After creating a classifier, you now want to evaluate it in terms of how often it correctly and incorrectly classifies the objects in your training set. To do this, we'll design a confusion matrix. A confusion matrix is a matrix whose entries are the counts of the predicted vs actual class. For example, the first entry is the count of objects that are predicted to be of class 1 and actually are of class 1 and so on, while the off-diagonal elements would be instances of class 1 that are predicted to be of class 2, and instances of class 2 that are predicted to be of class 1. 

In [37]:
def plot_confusion_matrix(df_confusion, cmap=):
    """
    
    Convenience function to plot the confusion matrix from a pd.crosstab object.
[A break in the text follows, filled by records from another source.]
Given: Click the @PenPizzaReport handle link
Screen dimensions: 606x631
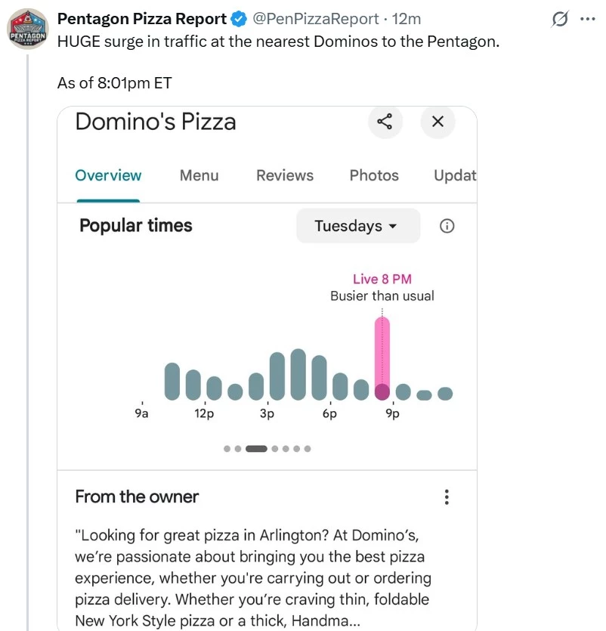Looking at the screenshot, I should tap(316, 19).
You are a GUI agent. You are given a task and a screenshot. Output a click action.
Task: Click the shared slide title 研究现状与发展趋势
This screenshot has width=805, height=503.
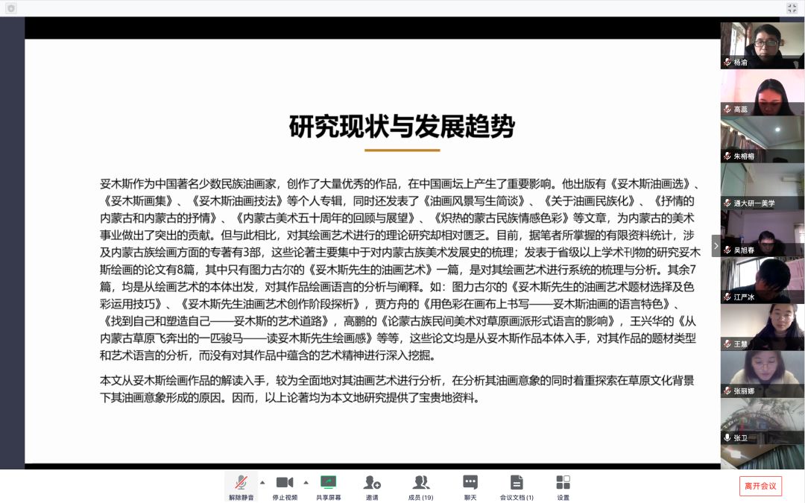pyautogui.click(x=402, y=127)
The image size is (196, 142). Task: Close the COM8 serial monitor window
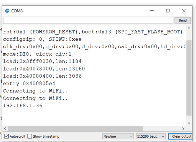184,11
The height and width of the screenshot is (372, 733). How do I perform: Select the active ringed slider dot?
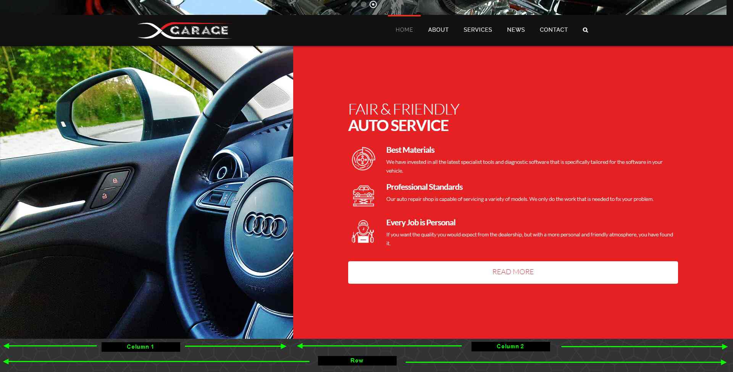tap(373, 5)
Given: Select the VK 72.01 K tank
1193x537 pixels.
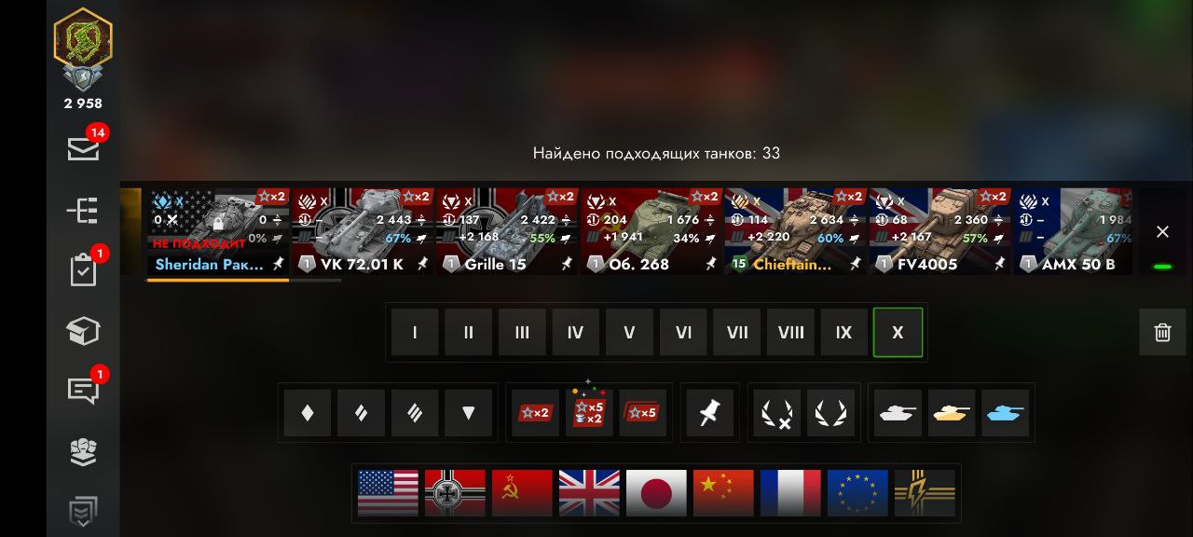Looking at the screenshot, I should [363, 231].
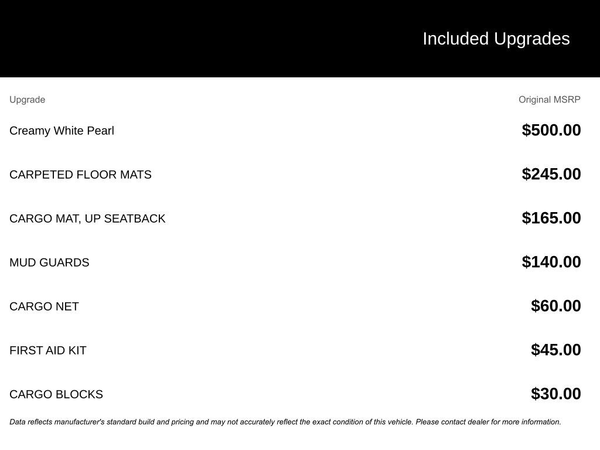Screen dimensions: 600x450
Task: Select the CARPETED FLOOR MATS row label
Action: pos(80,175)
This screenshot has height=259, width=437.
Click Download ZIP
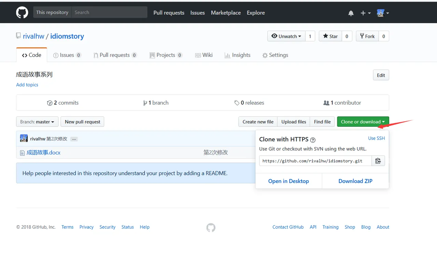[355, 181]
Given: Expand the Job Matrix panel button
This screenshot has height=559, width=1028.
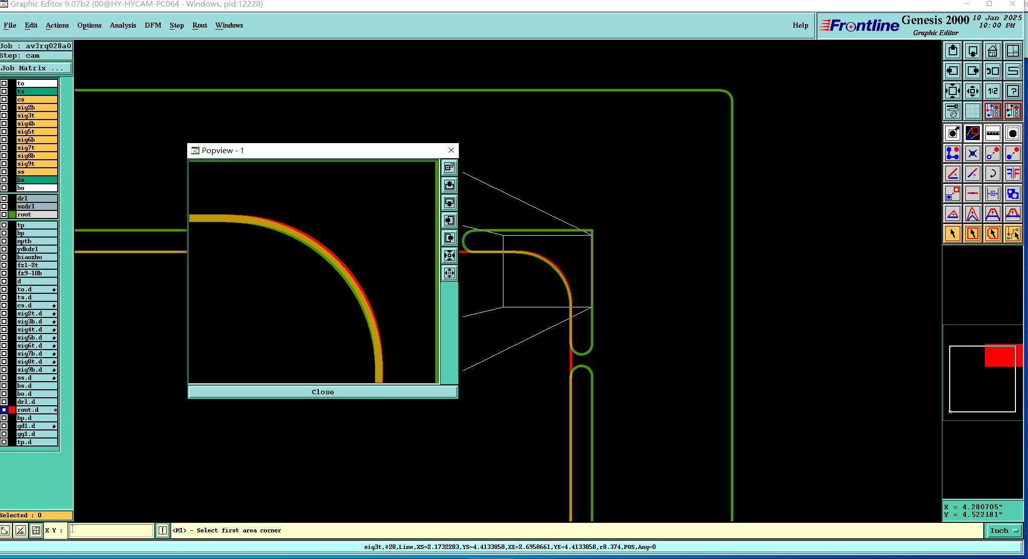Looking at the screenshot, I should 36,68.
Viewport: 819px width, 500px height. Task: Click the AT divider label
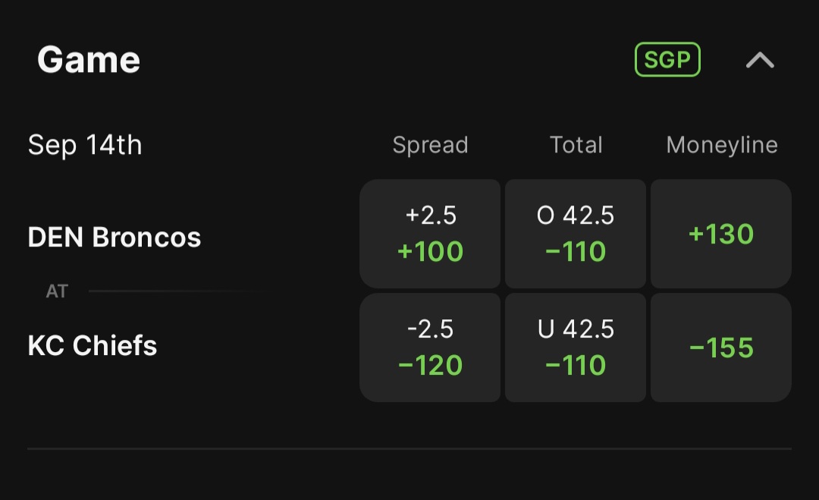(x=57, y=291)
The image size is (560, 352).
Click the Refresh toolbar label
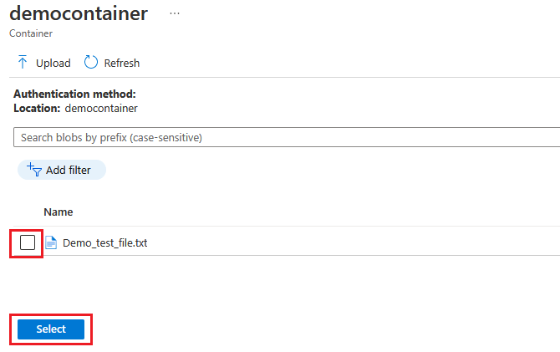[122, 64]
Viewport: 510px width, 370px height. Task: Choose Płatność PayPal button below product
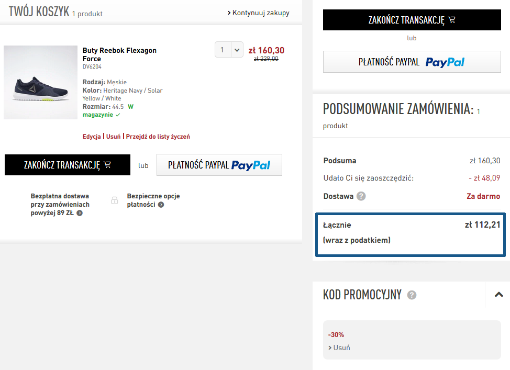219,165
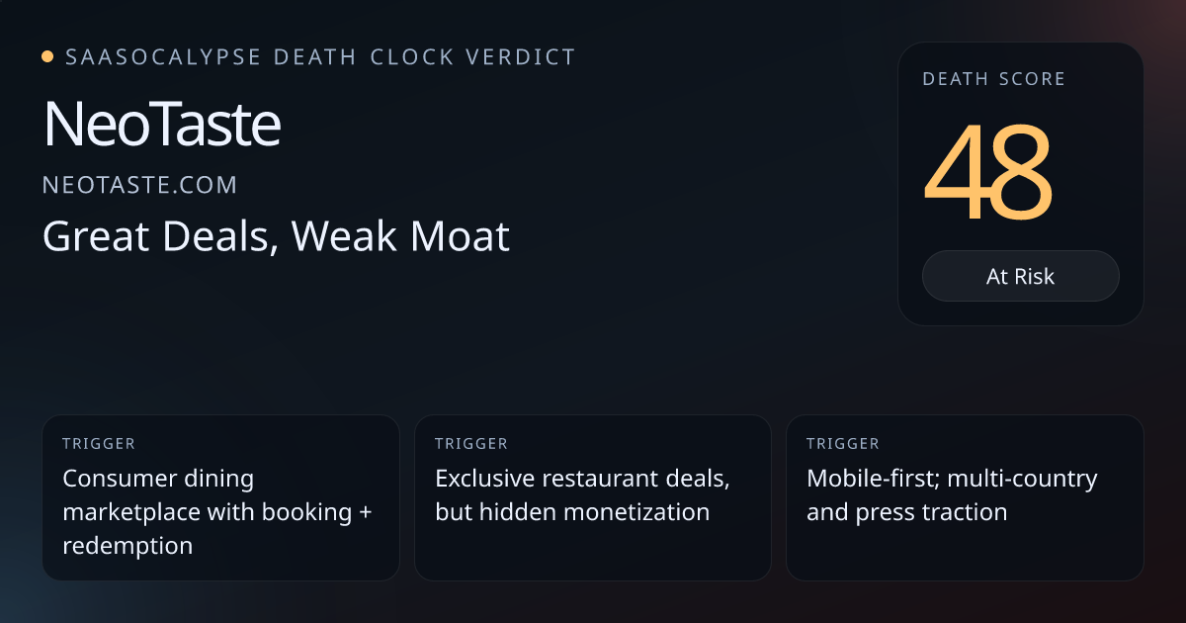Click the Mobile-first; multi-country text line
The image size is (1186, 623).
click(952, 479)
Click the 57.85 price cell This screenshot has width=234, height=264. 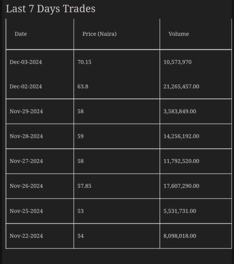point(84,186)
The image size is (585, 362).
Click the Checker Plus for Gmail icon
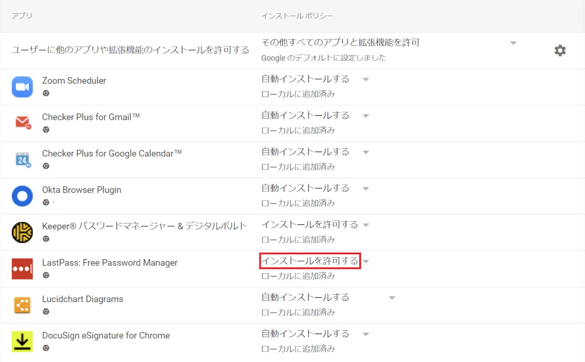tap(22, 123)
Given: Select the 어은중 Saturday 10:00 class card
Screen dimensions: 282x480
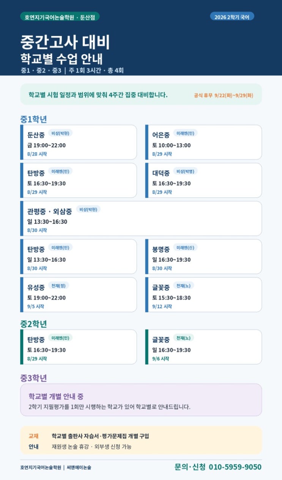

Hint: use plt.matshow and choose a sensible color map.
    
    Args:
        df_confusion (pd.crosstab): A pd.crosstab object.
        
    Returns:
        null 
    """
    
    
    plt.matshow()


## Problem 2: The Cramer-Rao bound (pen & paper, challenging, optional)

As we saw in the lecture, the Cramer-Rao bound is an important result in statistics that has intuitive consequences for many applied problems in ML. The proof of the Cramer-Rao bound can be insightful to work through. 

The starting point for the proof of the bound is the Cauchy-Schwarz inequality, which can be used to show that:

$$
[Cov(U, V)]^2 \le Var(U)Var(V)
$$

Starting from the definitions that U = T(X), where T(X) is an estimator of some parameter $\theta$ of the distribution $f(X|\theta)$ from which the data is sampled, and V = $\frac{\partial}{\partial \theta} log f(X |\theta)$. Use the Cauchy-Schwarz inequality to show the Cramer-Rao bound for these choices of U and V. 

$\textit{Hint:}$ you will need the fact that the $\mathbb{E}(V) = 0$, where $\mathbb{E}$ is the expectation of a random variable.